Canequinha: A Trajetória do Radialista Polêmico de Três Lagoas

Canequinha: A Trajetória do Radialista Polêmico de Três Lagoas

Luiz Carlos da Silva, mais conhecido como “Canequinha”, foi um dos radialistas mais reconhecidos de Três Lagoas. Apresentador do programa Ronda Policial na Rádio Difusora, seu estilo polêmico e provocador cativou o público, que raramente se referia a ele pelo nome de batismo.
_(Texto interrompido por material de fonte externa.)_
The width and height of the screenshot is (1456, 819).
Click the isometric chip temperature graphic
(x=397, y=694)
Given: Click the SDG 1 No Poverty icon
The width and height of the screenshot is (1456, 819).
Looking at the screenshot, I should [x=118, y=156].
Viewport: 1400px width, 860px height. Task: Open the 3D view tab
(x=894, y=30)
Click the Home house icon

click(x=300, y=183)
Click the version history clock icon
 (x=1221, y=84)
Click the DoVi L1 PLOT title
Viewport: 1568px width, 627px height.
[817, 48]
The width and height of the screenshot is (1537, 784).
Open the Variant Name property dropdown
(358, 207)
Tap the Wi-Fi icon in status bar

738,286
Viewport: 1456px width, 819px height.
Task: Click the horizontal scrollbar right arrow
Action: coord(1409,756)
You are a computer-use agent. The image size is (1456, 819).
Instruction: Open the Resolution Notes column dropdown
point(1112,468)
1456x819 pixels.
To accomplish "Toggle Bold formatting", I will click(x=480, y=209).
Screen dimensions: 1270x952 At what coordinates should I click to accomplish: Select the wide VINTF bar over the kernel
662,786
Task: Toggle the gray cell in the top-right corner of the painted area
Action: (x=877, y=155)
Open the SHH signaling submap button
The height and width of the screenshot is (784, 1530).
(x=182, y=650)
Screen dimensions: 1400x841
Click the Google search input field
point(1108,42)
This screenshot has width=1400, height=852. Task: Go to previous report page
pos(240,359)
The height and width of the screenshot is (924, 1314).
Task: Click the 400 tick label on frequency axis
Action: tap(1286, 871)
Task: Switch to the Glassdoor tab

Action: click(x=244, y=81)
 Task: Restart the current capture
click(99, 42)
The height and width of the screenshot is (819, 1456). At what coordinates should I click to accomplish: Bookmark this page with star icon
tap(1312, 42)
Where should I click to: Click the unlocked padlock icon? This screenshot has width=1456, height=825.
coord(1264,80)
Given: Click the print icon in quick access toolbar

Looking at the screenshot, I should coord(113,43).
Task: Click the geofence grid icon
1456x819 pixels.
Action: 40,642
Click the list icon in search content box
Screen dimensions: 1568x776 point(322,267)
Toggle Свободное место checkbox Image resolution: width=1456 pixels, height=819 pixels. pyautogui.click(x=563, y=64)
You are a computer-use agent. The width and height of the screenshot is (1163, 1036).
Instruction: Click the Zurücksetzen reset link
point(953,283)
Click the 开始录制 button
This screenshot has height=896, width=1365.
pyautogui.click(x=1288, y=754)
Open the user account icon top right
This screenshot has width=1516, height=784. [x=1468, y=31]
Inspirado pelo jornalista policial Afanasio Jazadji, Canequinha se destacou por suas críticas ácidas e comentários desafiadores. Ele frequentemente dizia que os detidos iriam “tomar café de canequinha”, uma expressão que se tornou sua marca registrada.

O Episódio Trágico

A trajetória de Canequinha, no entanto, foi marcada por um episódio trágico: em 1990, ele matou o delegado Alexandre Campos, que também tinha um programa na mesma rádio. Segundo relatos, os dois eram amigos, mas frequentemente se desentendiam.

O homicídio ocorreu após a demissão de Canequinha por Campos, que era diretor da emissora. Após o crime, Canequinha fugiu para Dourados e depois se mudou para Goiás, onde trabalhou por anos.

Consequências e Últimos Anos

Canequinha foi condenado a 12 anos de prisão pela morte de Campos, mas não cumpriu a pena em regime fechado. Acredita-se que ele tenha logrado liberdade através de contatos em Brasília.

Formado como técnico em segurança do trabalho, ele se mudou para o Paraná com a família e trabalhou em usinas hidrelétricas. No entanto, seu histórico de consumo excessivo de álcool o levou a desenvolver hepatite, e ele faleceu em decorrência de cirrose, deixando esposa e dois filhos.

A vida de Canequinha é um reflexo das complexidades do jornalismo policial, marcada por polêmicas e tragédias, deixando sua marca na história das comunicações de Três Lagoas.